Dystopian romance that seems to have it all, yet still needs a little more
In C. J. Redwine’s debut novel, Defiance, Rachel Adams doesn’t want to admit the possible truth: that her father, the city’s best tracker and courier, may be dead. Finding herself essentially orphaned, Rachel is appalled to learn that her new Protector will be Logan, her father’s apprentice and the boy who rejected her love two years ago. When she and Logan realize that her father may still be alive and in horrible danger, they concoct a plan to slip past the gated walls of the city to find him. By doing so, they risk death in the Wastelands, the dangerous area outside the wall, or death within the city, where the cruel ruler could kill them for treason.
With its combination of action, romance, and a dystopian setting, Defiance is sure to be a hit. The novel is a very quick, easy read that flows along from beginning to end with excellent pacing throughout. Tension-filled, sometimes harrowing, action scenes move the story along, and Rachel is a feisty, capable heroine who stands up for herself and her loved ones. Redwine’s writing is strong overall and, at times, beautiful in its descriptiveness. Several important themes also underscore the story, including the importance of family (both those we are related to and those we choose) and how violence changes people.

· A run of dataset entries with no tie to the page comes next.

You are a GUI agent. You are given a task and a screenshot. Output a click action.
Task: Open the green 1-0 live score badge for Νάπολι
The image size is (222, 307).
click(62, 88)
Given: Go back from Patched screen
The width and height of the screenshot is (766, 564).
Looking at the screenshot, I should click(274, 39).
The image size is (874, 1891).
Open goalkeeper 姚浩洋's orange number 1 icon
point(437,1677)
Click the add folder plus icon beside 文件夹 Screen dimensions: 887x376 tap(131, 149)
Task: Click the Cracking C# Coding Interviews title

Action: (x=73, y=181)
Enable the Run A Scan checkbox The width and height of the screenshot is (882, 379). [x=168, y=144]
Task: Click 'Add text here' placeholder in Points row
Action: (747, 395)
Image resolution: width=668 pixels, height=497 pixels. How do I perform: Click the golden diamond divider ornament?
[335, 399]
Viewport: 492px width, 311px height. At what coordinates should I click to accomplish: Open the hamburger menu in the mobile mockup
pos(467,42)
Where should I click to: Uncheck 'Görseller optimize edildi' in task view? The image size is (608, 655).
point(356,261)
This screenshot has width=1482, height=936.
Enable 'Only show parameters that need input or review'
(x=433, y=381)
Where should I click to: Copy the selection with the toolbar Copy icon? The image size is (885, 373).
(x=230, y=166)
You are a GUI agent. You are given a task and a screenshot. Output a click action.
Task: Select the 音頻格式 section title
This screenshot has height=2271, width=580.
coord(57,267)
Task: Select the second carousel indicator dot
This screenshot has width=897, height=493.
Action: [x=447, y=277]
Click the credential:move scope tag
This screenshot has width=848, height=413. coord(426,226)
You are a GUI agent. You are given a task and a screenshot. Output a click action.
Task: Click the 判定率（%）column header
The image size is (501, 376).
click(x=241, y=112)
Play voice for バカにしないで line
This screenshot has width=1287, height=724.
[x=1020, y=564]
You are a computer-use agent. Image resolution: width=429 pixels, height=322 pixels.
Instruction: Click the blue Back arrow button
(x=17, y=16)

Despite this promising combination of elements, the characters or their struggles never truly resonated with me. I had fun reading the book, but I also had an uncomfortable sense at all times that I should be feeling more strongly about the characters and what was happening to them. Though based on a solid foundation, the romance was too predictable to have much tension, and the voices of the two narrators (Rachel and Logan) felt too similar. Most notably, I was distracted by the novel’s lack of world building. The setting had many hallmarks of a popular dystopian book – a totalitarian government with a cruel leader, no fuel or electricity, tracking devices implanted into each citizen, and a patriarchal system where women are controlled by men – but the reason for this society and its development was never explained. As a reader, I could never grasp where and when this story was supposed to be taking place. When a fantasy element was introduced on top of this, it felt out of place and unnecessary. Overall, the story just felt too much like other underdeveloped dystopian adventure tales.
Even though I was disappointed in the romance and the lack of world building, I enjoyed Defiance enough that I plan to read the coming books in the trilogy to see what Rachel and Logan do next. In future installments, I hope Redwine does more to explore and expand the world she’s created and that she brings some more novel elements to her story.
Note: This review refers to an advance review copy.